Um fator engraçado de se observar na produção é que ela acaba sendo completamente diferente de tudo que já vimos em filmes britânicos, pois os filmes acabam geralmente mostrando favelas e lugares bem barra pesada, ou já vão direto para o lado luxuoso e próximo da realeza que diversos filmes acabam focando, e aqui vemos pessoas normais, em lugares comuns e bem simples, vivendo, trabalhando em fábricas e construções, com os mercadinhos de esquina e tudo bem próximo de uma realidade que conhecemos bem, ou seja, nos vemos um pouco também dentro do ambiente que o diretor acaba mostrando, e que certamente foi um grande ponto exigido para com a equipe de arte, e que mesmo não transformando o longa numa super produção, acaba sendo impecável e bem interessante de ver. A fotografia trabalhou em todas as cenas com um tom abaixo do padrão, para criar um ambiente mais frio em que as atuações acabassem tendo peso maior nas cenas, e isso funcionou bem, pois poderíamos sim ter um longa esperançoso com tons alegres, ou algo bem melodramático com tons pastéis e tristes, mas trabalhando no meio tom, a trama acaba sendo real e íntegra de se ver.

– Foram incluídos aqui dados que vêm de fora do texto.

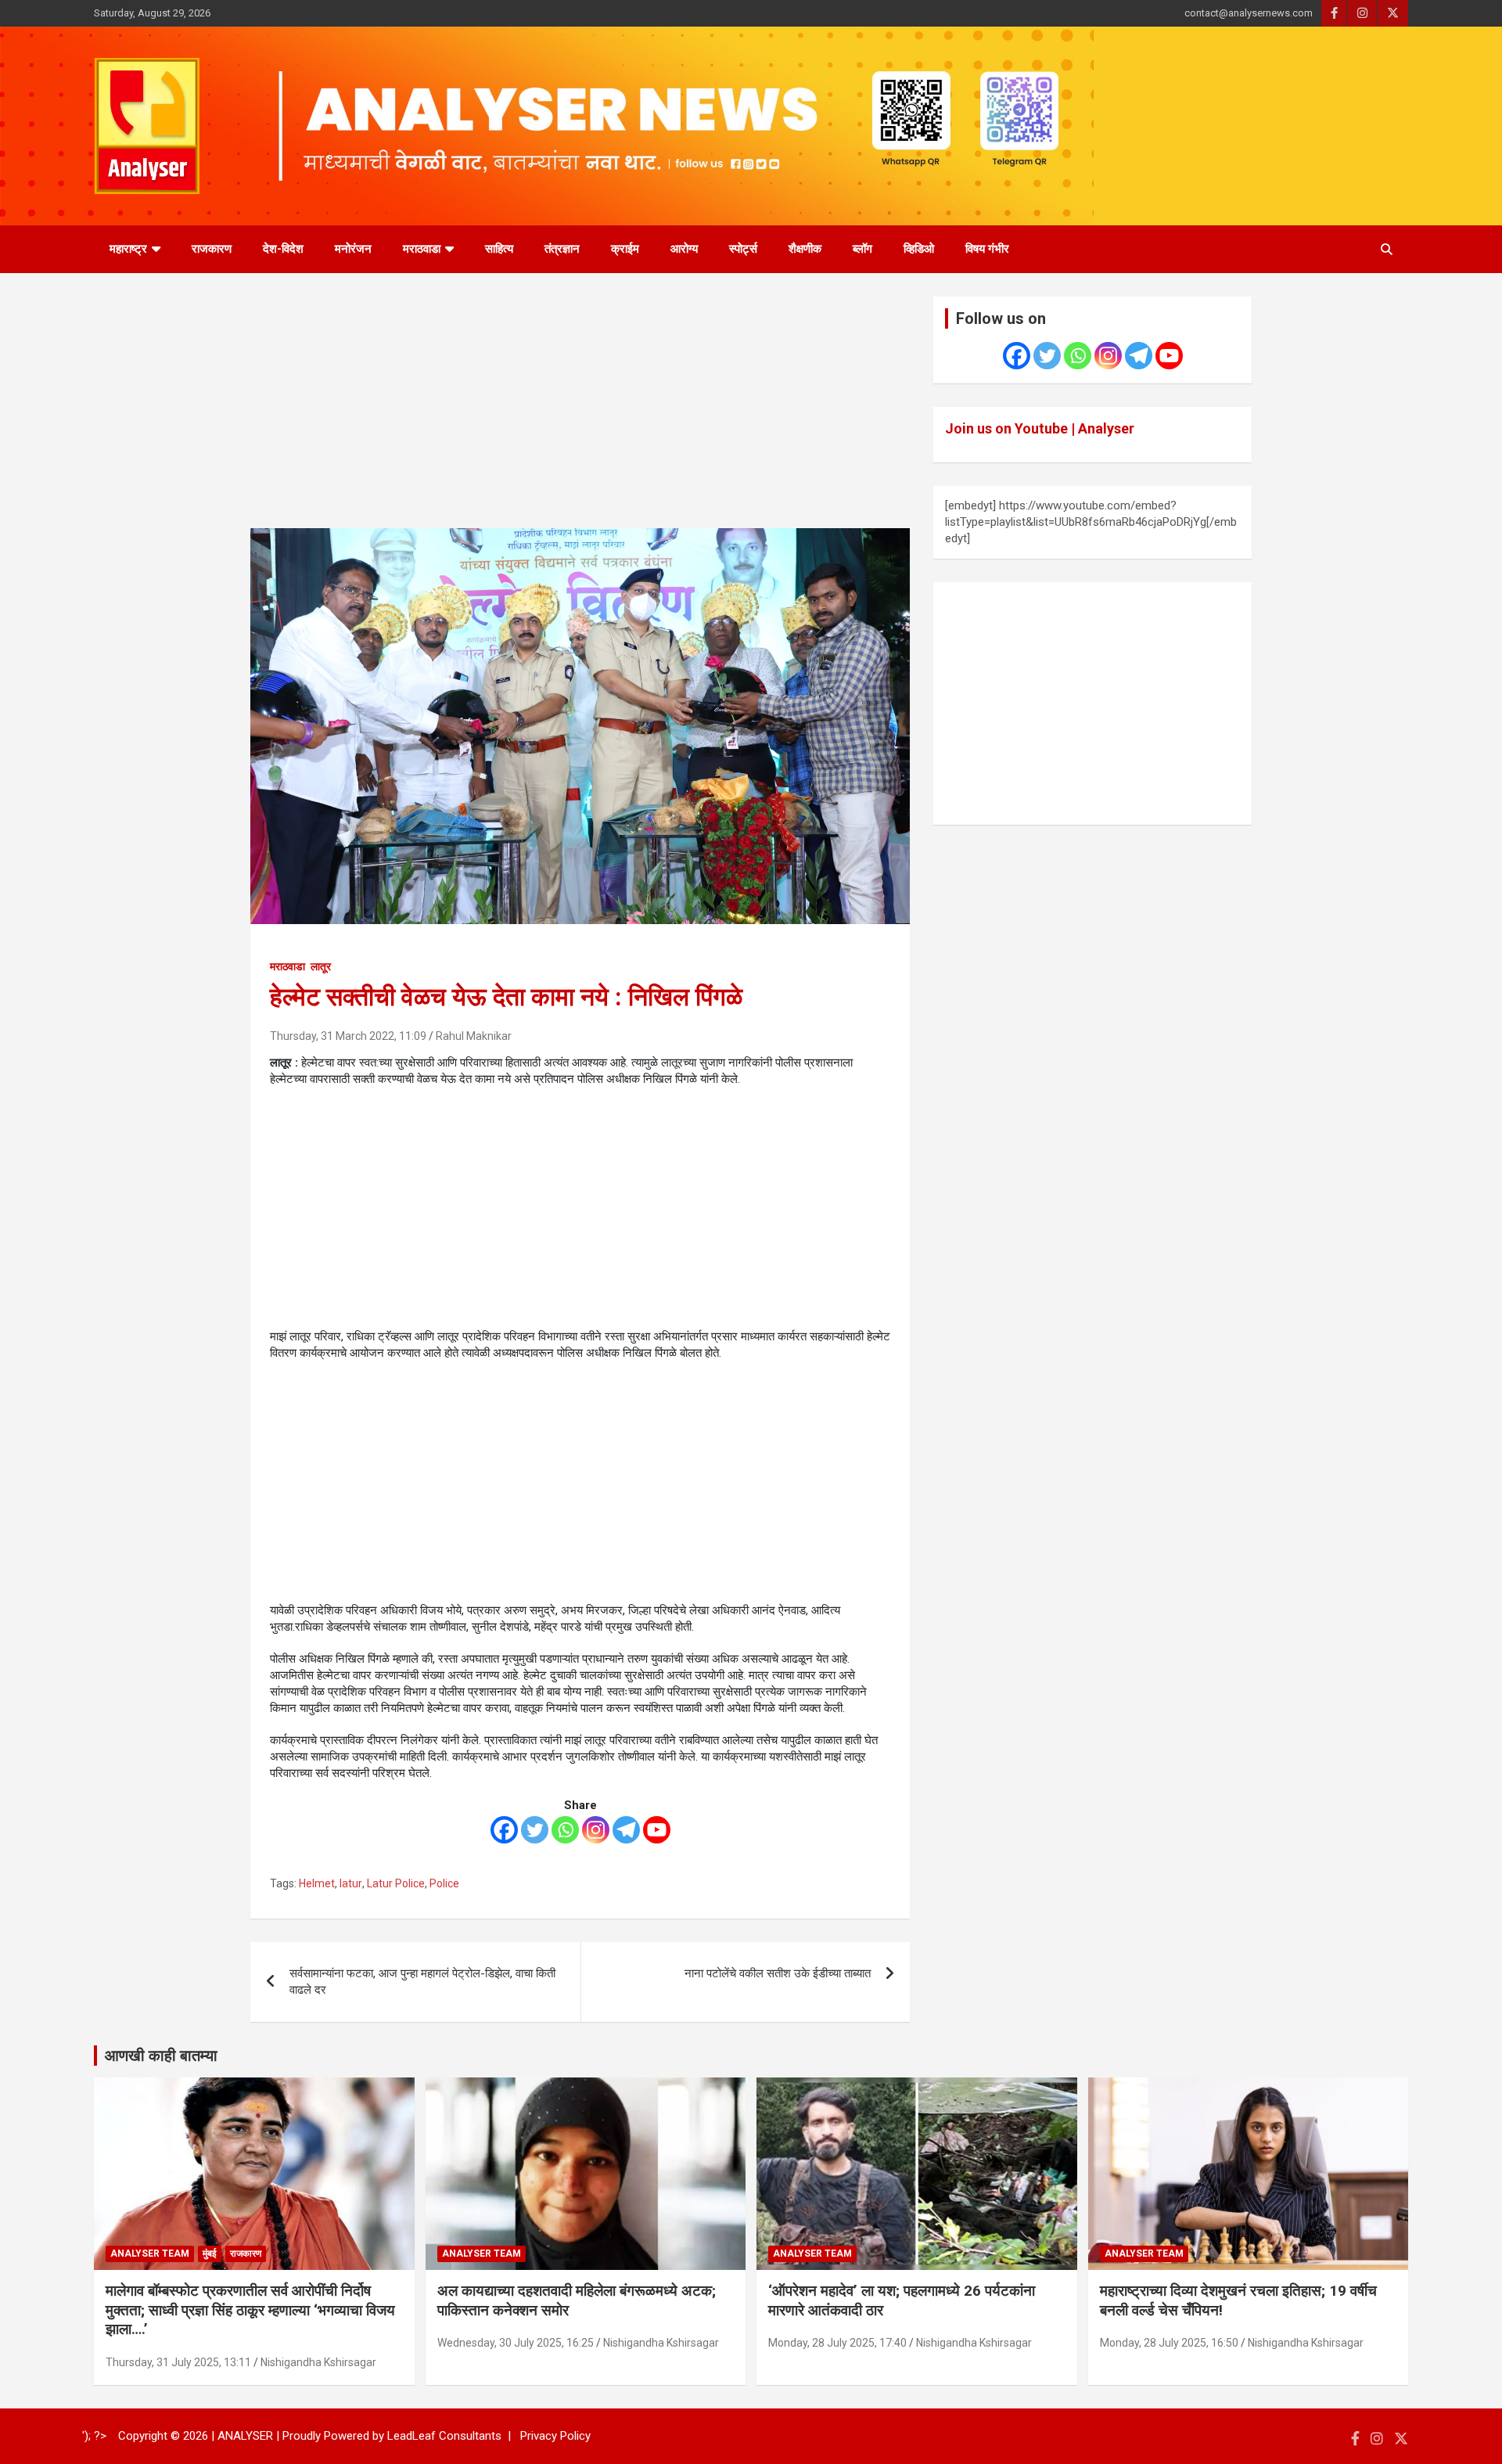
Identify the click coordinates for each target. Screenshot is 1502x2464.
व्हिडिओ (919, 249)
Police (444, 1883)
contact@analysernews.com (1248, 13)
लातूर (321, 966)
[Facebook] (504, 1830)
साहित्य (499, 249)
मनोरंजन (353, 249)
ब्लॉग (862, 249)
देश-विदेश (283, 249)
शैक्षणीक (805, 249)
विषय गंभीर (987, 249)
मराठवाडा (421, 249)
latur (351, 1883)
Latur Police (396, 1883)
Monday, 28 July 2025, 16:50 (1169, 2342)
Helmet (317, 1883)
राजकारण (212, 249)
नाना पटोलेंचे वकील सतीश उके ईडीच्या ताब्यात (778, 1973)
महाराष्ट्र (128, 249)
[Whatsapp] (565, 1830)
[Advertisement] (580, 412)
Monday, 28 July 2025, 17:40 (837, 2342)
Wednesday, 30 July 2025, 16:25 (515, 2342)
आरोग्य (684, 249)
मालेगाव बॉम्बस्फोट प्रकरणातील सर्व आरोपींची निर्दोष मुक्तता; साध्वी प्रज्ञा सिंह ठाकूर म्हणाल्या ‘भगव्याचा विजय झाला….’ (250, 2310)
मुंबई (210, 2253)
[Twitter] (534, 1830)
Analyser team (149, 2253)
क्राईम (625, 249)
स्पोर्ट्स (743, 249)
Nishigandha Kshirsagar (318, 2362)
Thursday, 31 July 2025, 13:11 (178, 2362)
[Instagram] (595, 1830)
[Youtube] (656, 1830)
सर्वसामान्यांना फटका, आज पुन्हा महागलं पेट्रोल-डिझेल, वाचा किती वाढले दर (422, 1981)
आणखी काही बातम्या (161, 2055)
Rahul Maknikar (474, 1036)
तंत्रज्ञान (562, 249)
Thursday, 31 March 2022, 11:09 (348, 1036)
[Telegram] (626, 1830)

Enfim, é um filme cru, polêmico, muito bem feito e que vale demais ser visto por todos, pois como disse reflete bem o momento em que estamos vivendo com as mudanças nas aposentadorias e direitos trabalhistas no Brasil, onde veremos que não é um problema exclusivo nosso, mas muito mais do que isso, a trama por ser real e interessante acaba ganhando nuances diferentes ao transbordar diversos sentimentos no público que acaba assistindo o longa, pois jamais esperaria sentir tudo o que senti nos 100 minutos de projeção. Bem é isso pessoal, fico por aqui agora, mas volto em breve com a última estreia que apareceu por aqui, então abraços e até mais.
PS: Só não estou dando uma nota maior, pelas falhas expressivas nos personagens coadjuvantes e até mesmo alguns quase figurantes, que pareciam nem saber para onde olhavam, pois do restante o longa valeria até mais do que 10.